## [Brief]
Nothing but the lines from the one with "How do I perform: Click" through the end of the material should be retyped, word for word and without pictures.

[Provided records — start]

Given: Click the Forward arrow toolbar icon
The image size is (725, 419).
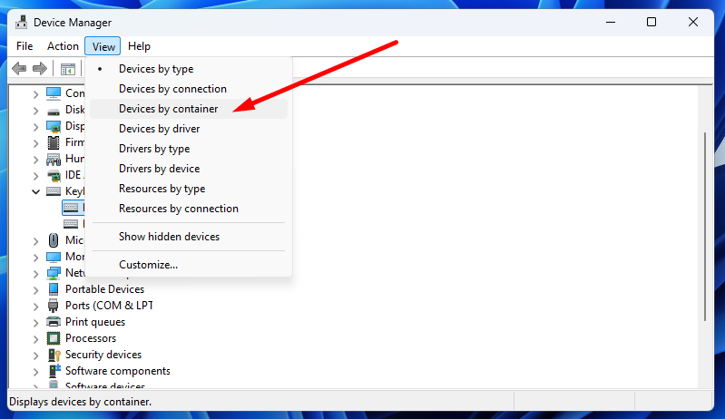Looking at the screenshot, I should (39, 69).
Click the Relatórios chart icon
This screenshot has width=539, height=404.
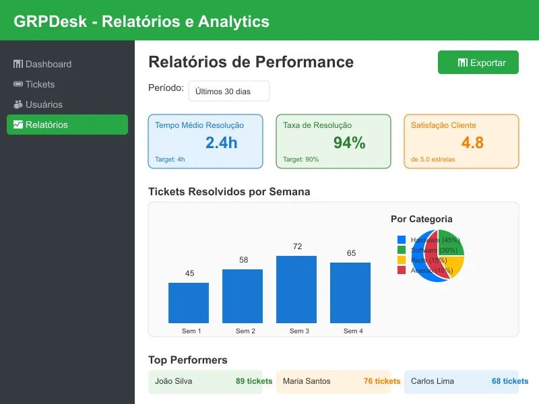click(18, 125)
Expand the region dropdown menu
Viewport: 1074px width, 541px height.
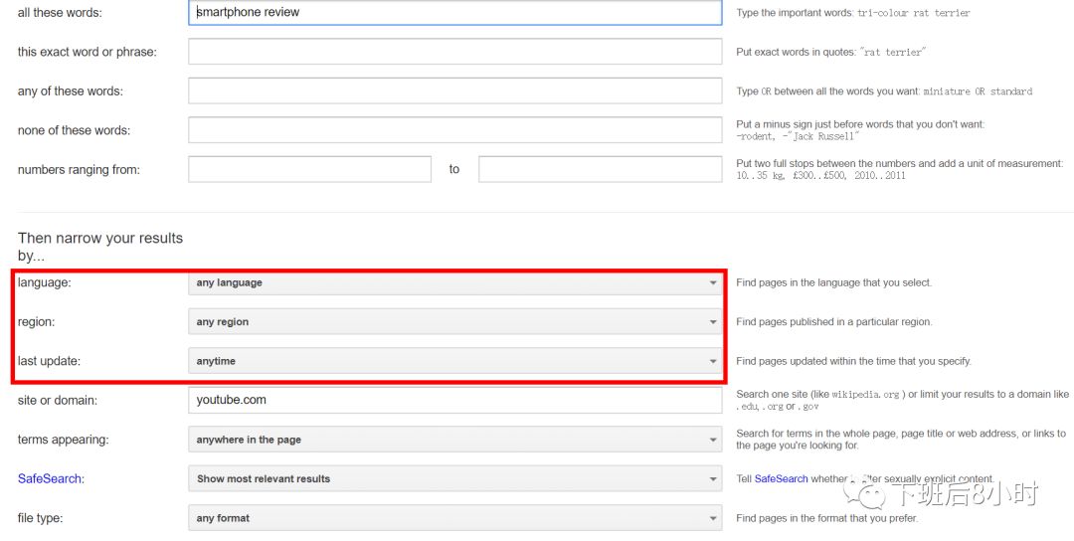point(454,322)
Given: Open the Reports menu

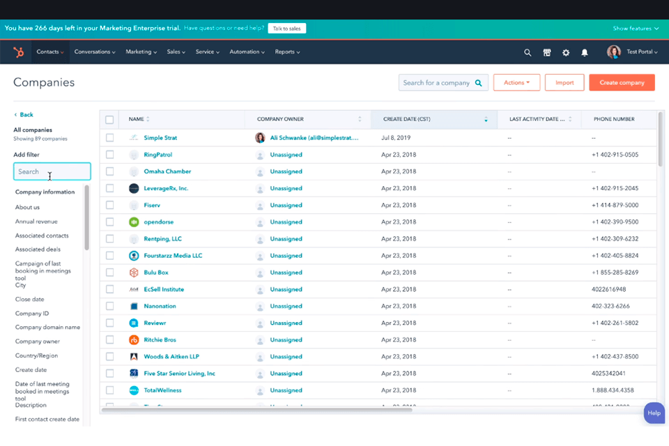Looking at the screenshot, I should pos(286,52).
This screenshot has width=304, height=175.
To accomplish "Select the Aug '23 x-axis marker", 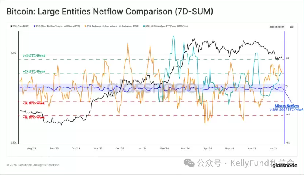I will click(x=32, y=149).
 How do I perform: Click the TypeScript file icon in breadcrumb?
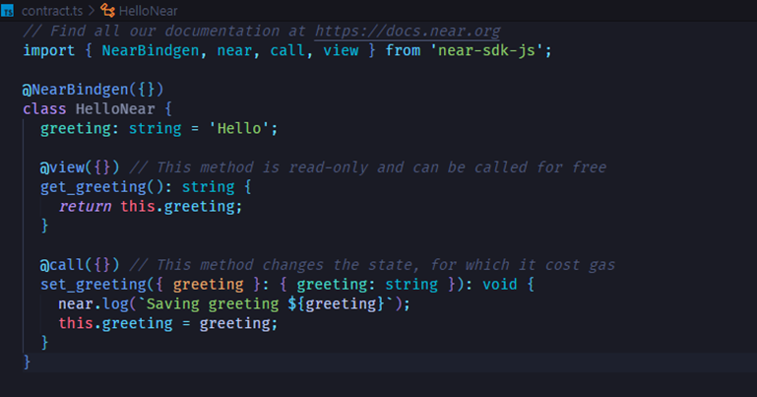tap(8, 10)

[Provided records — finish]

## [Result below]
 How do I perform: Click the TypeScript file icon in breadcrumb?
tap(8, 10)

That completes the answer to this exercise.